What is glacier sliding

TL;DR

This paper proposes a comprehensive framework for understanding glacier sliding by incorporating multiple sub-processes and resistance components, challenging traditional single-parameter models and emphasizing the importance of scale-dependent factors.

Contribution

It introduces a new framework that models glacier sliding as a sum of multiple sub-processes, accounting for scale and setting dependencies, and suggests a combined Coulomb and power-law approach.

Findings

Sliding relationships depend on setting and scale.

A new framework models sliding as a sum of sub-processes.

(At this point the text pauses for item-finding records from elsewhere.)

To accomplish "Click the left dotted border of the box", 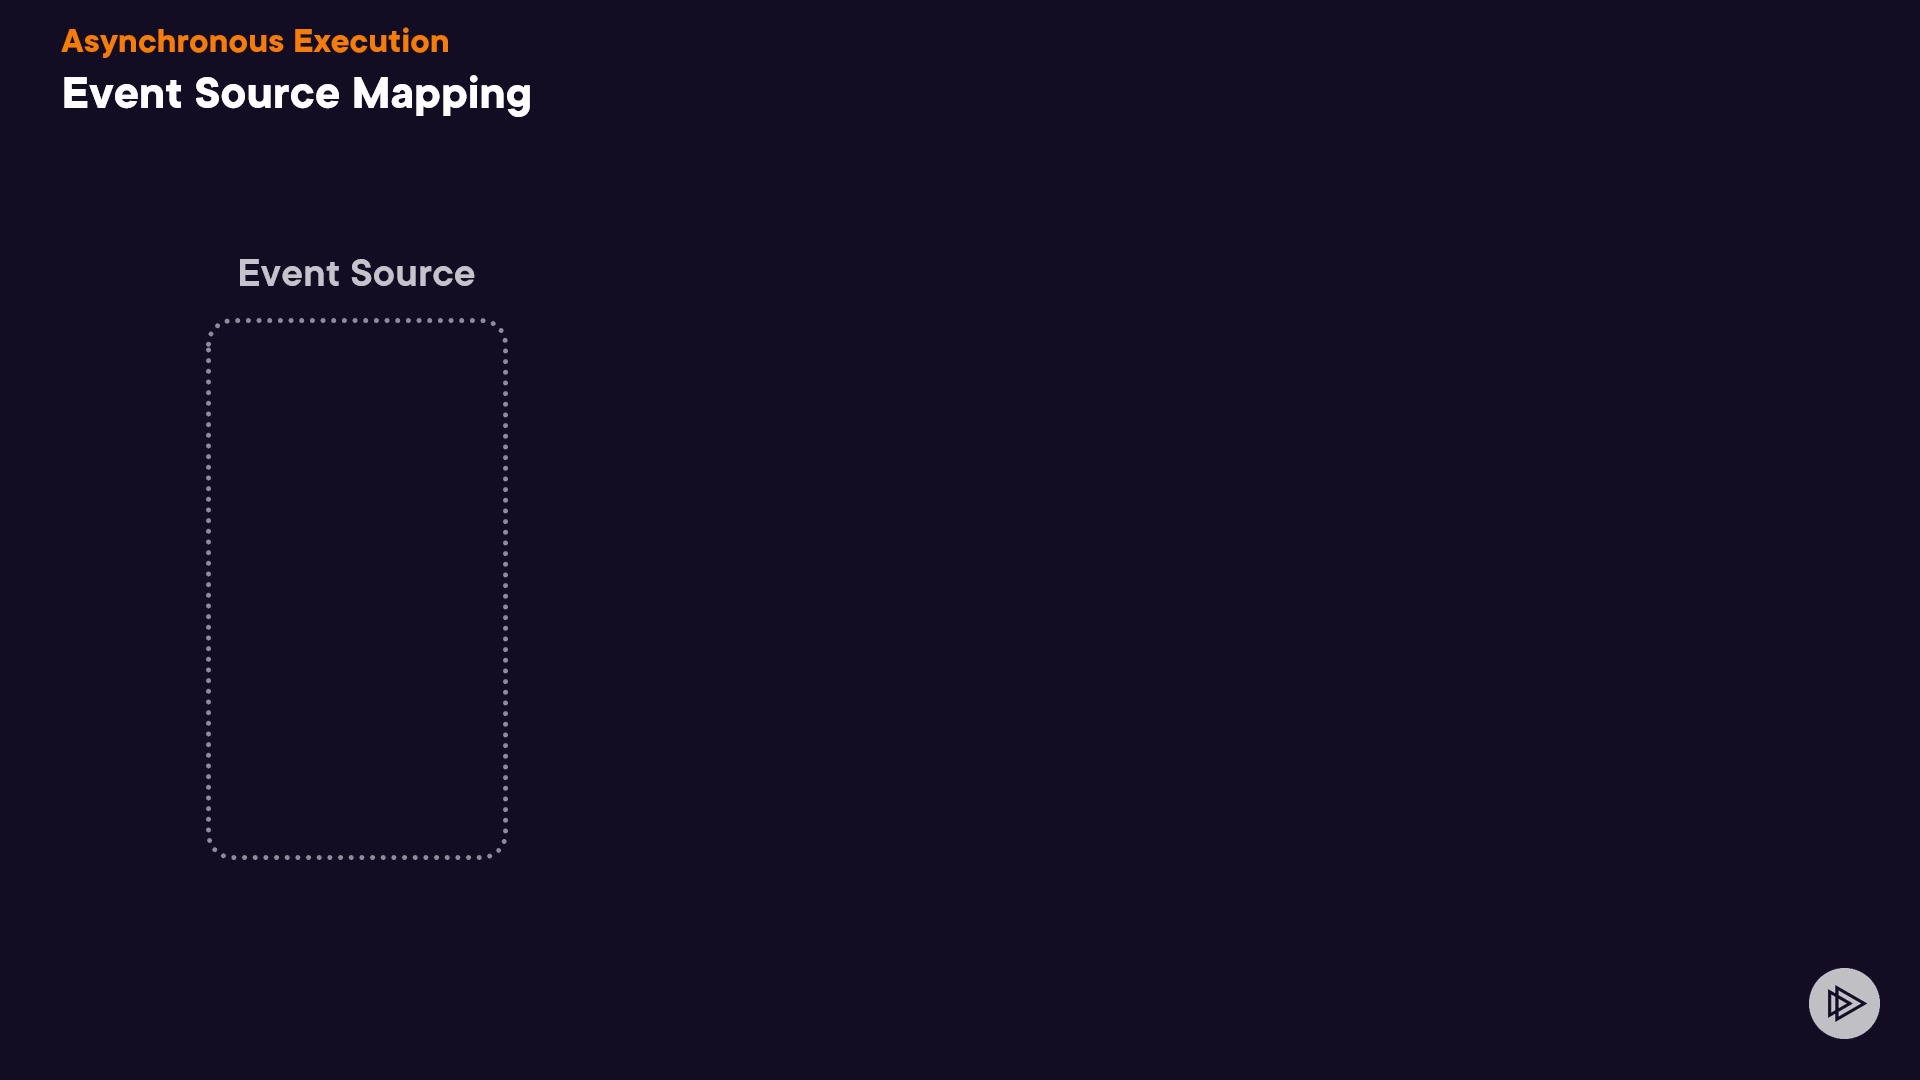I will coord(208,588).
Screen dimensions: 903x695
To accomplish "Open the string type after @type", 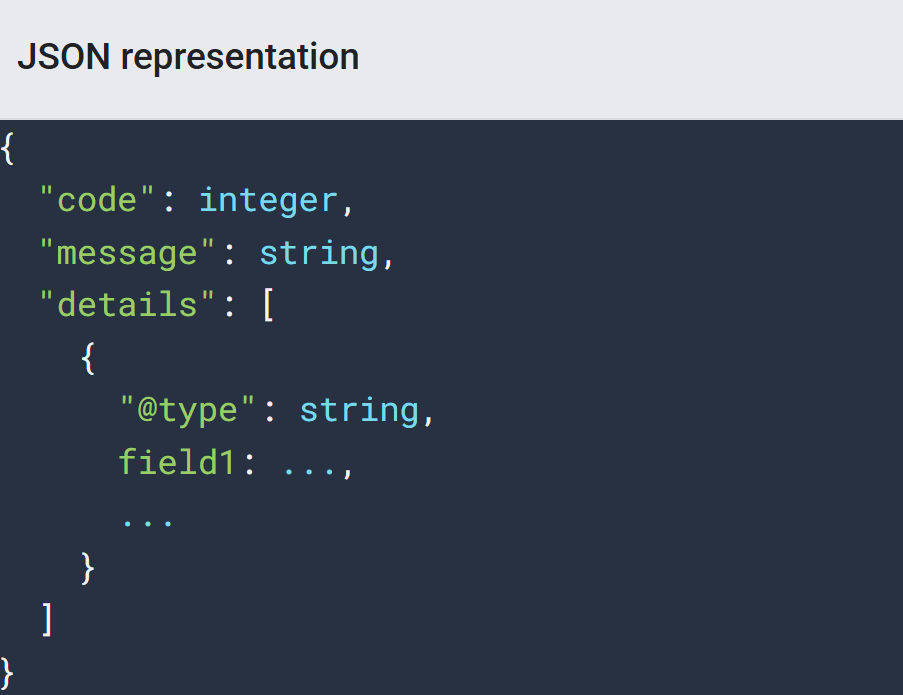I will (359, 410).
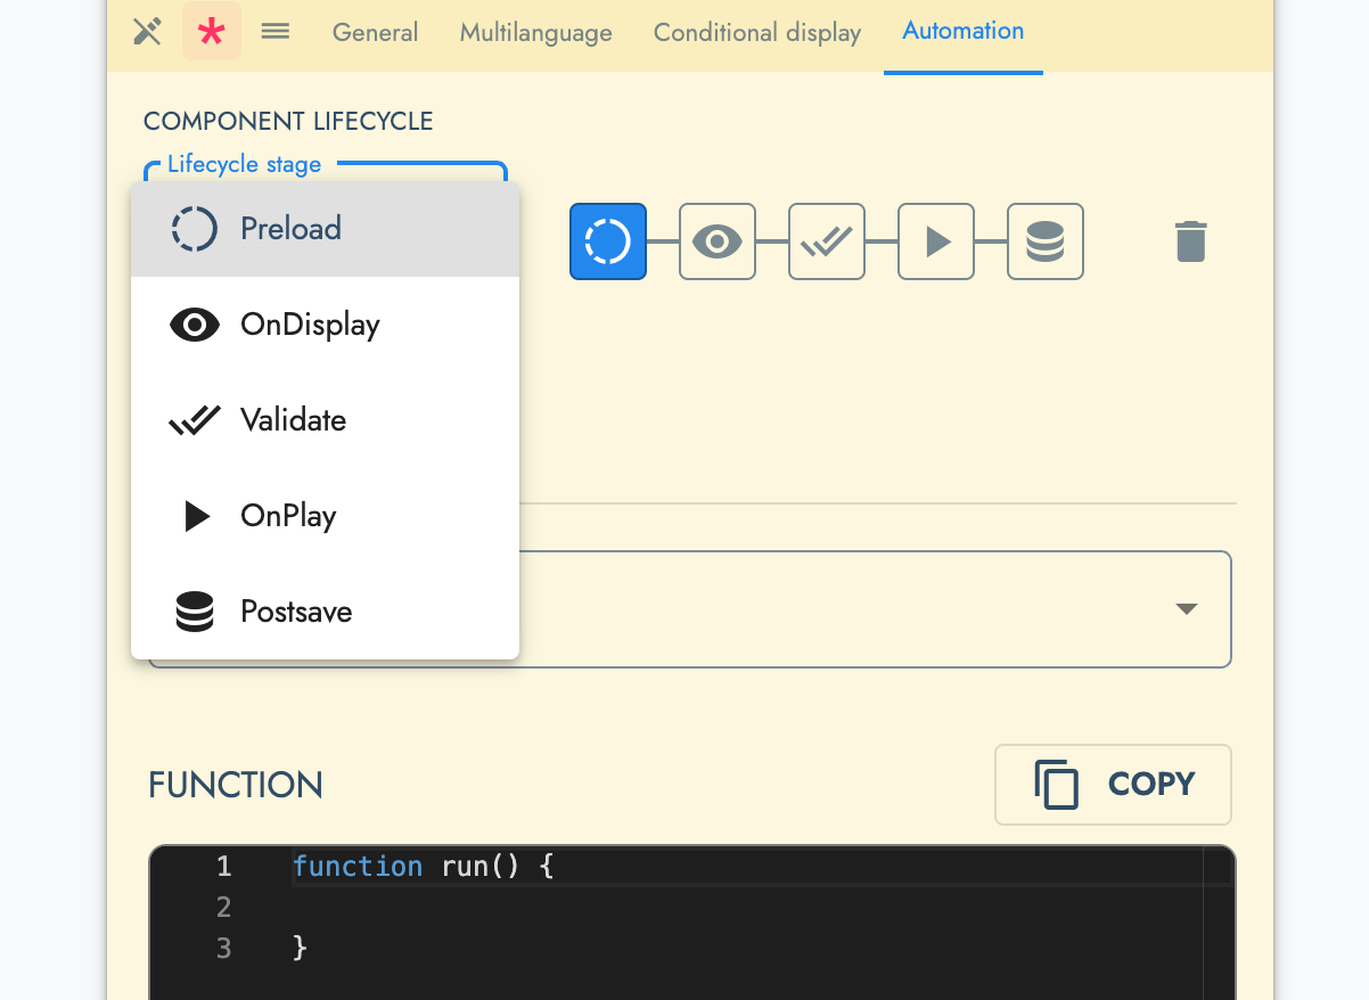This screenshot has width=1369, height=1000.
Task: Open the three-line hamburger menu
Action: pos(275,32)
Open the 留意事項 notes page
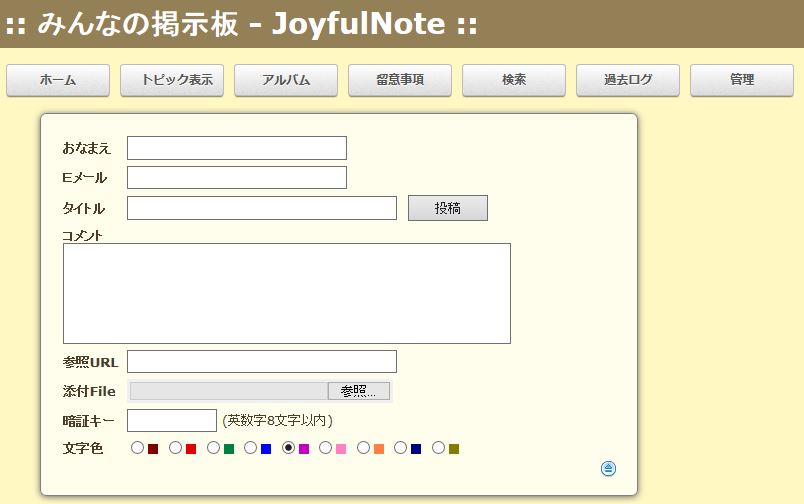This screenshot has height=504, width=804. click(400, 80)
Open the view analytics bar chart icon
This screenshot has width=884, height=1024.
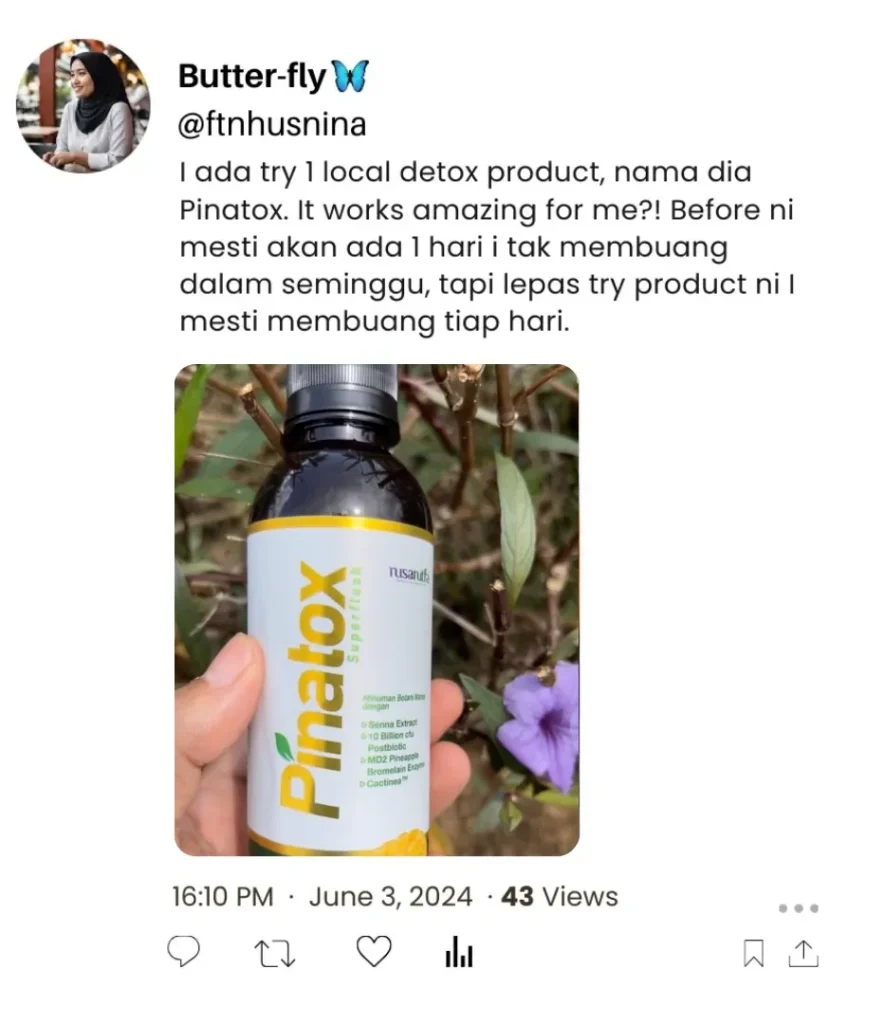[x=459, y=952]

Maximum cavitation scale influences resistance division.

Abstract

Glacier and ice-sheet motion is fundamental to glaciology. However, we still lack a consensus for the optimal way to relate basal velocity to basal traction for large-scale glacier and ice-sheet models (the 'sliding relationship'). Typically, a single tunable coefficient loosely connected to one or a limited number of physical processes is varied spatially to reconcile model output with observations. Yet, process-agnostic studies indicate that the suitability of a given sliding relationship depends on the setting. Here, we suggest that this arises from myriad overlapping setting- and scale-dependent sliding sub-processes, including complicated near-basal stress states not captured by large-scale models, reviewed here as comprising a basal 'sliding layer'. A corresponding 'bulk layer' then accounts for ice deformation only minimally influenced by bed properties. We provide a framework for incorporating arbitrarily many sub-processes within a given region -- separated into normal ('form drag') and tangential ('slip') resistance at the ice-bed interface, stressing that the maximum scale of cavitation is an important contributor to the division between the two. Under reasonable assumptions, our framework implies that sliding relationships should fall within a sum of regularised-Coulomb and power-law components, with a rough-smooth distinction proving more consequential in dictating sliding behaviour than a traditional hard-soft transition.